原文 2013-11-14 23:24:04 8 1 c++/ c++11/ stl

I am using STL priority_queue as an data structure in my graph application. 我在图形应用程序中使用STL priority_queue作为数据结构。 You can safely assume it like a advance version of Prim's spanning tree algorithm. 您可以放心地假设它像Prim's生成树算法的高级版本。 With in the Algorithm I want to find a node in the priority queue (not just a minimum node) efficiently.[ this is needed because cost of node might get changed and need to be fixed in priority_queue] All i have to do is augment the priority_queue and index it based on my node key's also. 在算法中，我想高效地在优先级队列中找到一个节点（而不仅仅是最小节点）。[这是必需的，因为节点的成本可能会发生变化，并且需要在priority_queue中固定]。 priority_queue并根据我的节点密钥对其进行索引。 I don't find any way this can be done in STL. 我找不到在STL中可以完成的任何方法。 Can anyone have better idea how to do it in STL? 任何人都可以更好地了解如何在STL中进行操作吗？

1 个解决方案

The std::priority_queue<T> doesn't support efficient look-up of nodes: it uses a d-ary heap , typically with d == 2 . std::priority_queue<T>不支持有效的节点查找：它使用dary堆，通常使用d == 2 。 This representation doesn't keep nodes put. 这种表示方法不会保留节点。 If you really want to use a std::priority_queue<T> with Prim's algorithm, the only way is to just add nodes with their current shortest distance and possibly add each node multiple times. 如果您真的想在Prim算法中使用std::priority_queue<T> ，则唯一的方法是仅添加具有当前最短距离的节点，并可能多次添加每个节点。 This turns the size of the into O(E) instead of O(N) , though, ie, for graphs with many edges it will result in a much higher complexity. 不过，这会将O(E)的大小变为O(E)而不是O(N) ，即，对于具有许多边的图，这将导致更高的复杂度。

You can use something like std::map<...> but that really suffers from pretty much the same problem: you can either locate the next node to extract efficiently or you can locate the nodes to update efficiently. 您可以使用类似std::map<...>但这确实存在几乎相同的问题：您可以找到下一个要有效提取的节点，也可以找到要有效更新的节点。
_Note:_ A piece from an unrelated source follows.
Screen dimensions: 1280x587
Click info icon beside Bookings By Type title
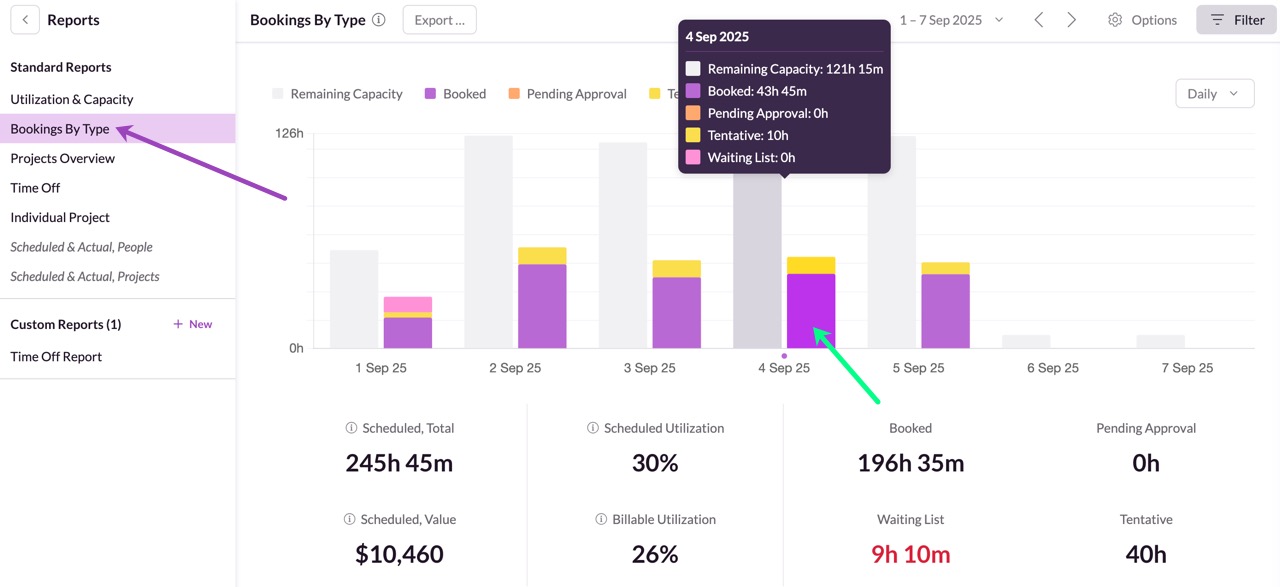[378, 20]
The "proper" approach is to use a node-based priority queue, eg, a Fibanocci-heap : Since the nodes stay put, you can get a handle from the heap when inserting a node and efficiently update the distance of a node through the handle. “适当”的方法是使用基于节点的优先级队列，例如Fibanocci-heap ：由于节点保持放置状态，因此在插入节点时可以从堆中获取一个句柄，并通过该节点有效地更新节点的距离。处理。 Access to the closest node is efficient using the few top nodes in the heap's set of trees. 使用堆树集中的几个顶部节点，可以最有效地访问最近的节点。 The overall performance of basic heap operations ( push() , top() , and pop() ) are slower for Fibonacci heaps than for d-ary heaps but the efficient update of individual nodes makes their use worthwhile. 对于Fibonacci堆，基本堆操作（ push() ， top()和pop() ）的总体性能要比dary堆慢，但单个节点的有效更新使其值得使用。 I seem to recall that Prim's algorithm actually required Fibonacci-heaps anyway to achieve the tight complexity bound. 我似乎还记得，Prim的算法实际上实际上需要Fibonacci堆来实现严格的复杂性界限。
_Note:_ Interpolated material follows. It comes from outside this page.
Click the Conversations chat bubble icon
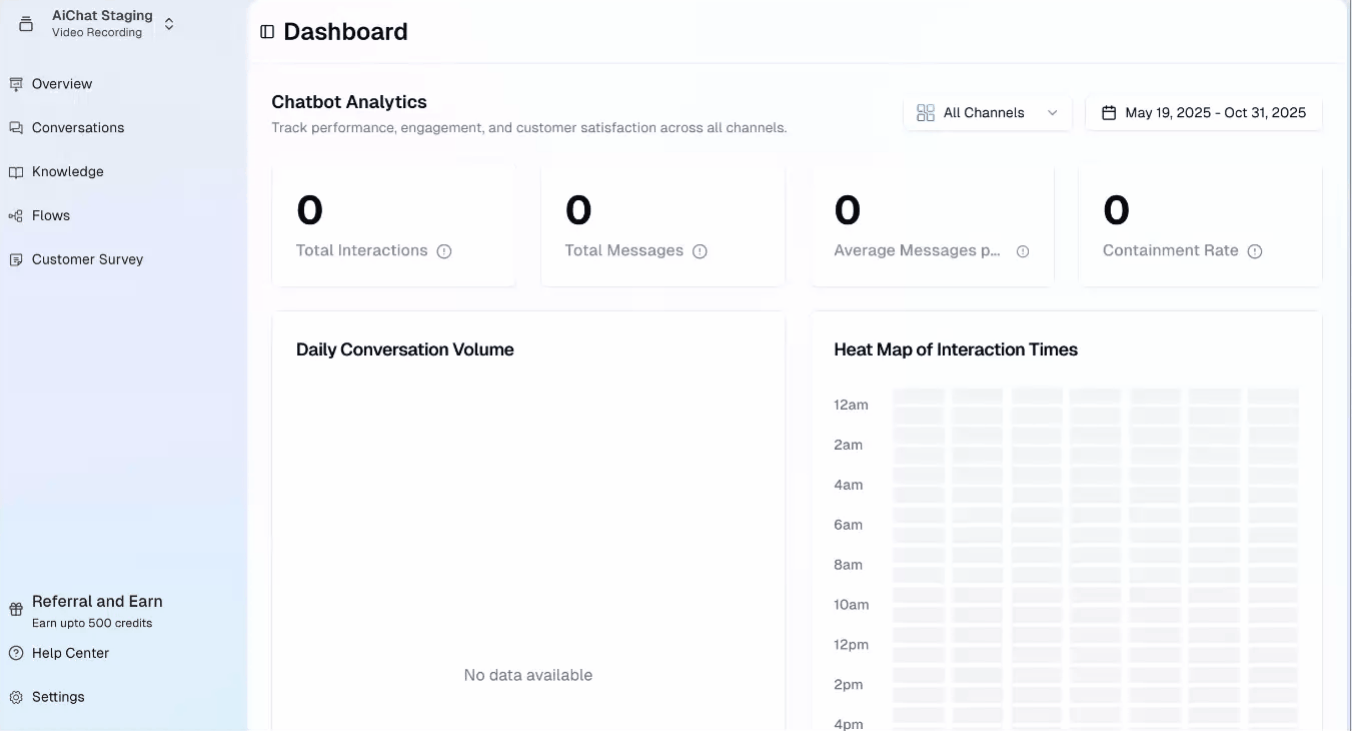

I know that there is an implementation of Fibonacci-heaps at Boost . 我知道Boost处有一个斐波那契堆的实现。 An efficient implementation of Fibonacci heaps isn't entirely trivial but they are more efficient than just being of theoretical interest. 斐波纳契堆的有效实现并不完全是琐碎的，但它们比仅仅具有理论意义的效率更高。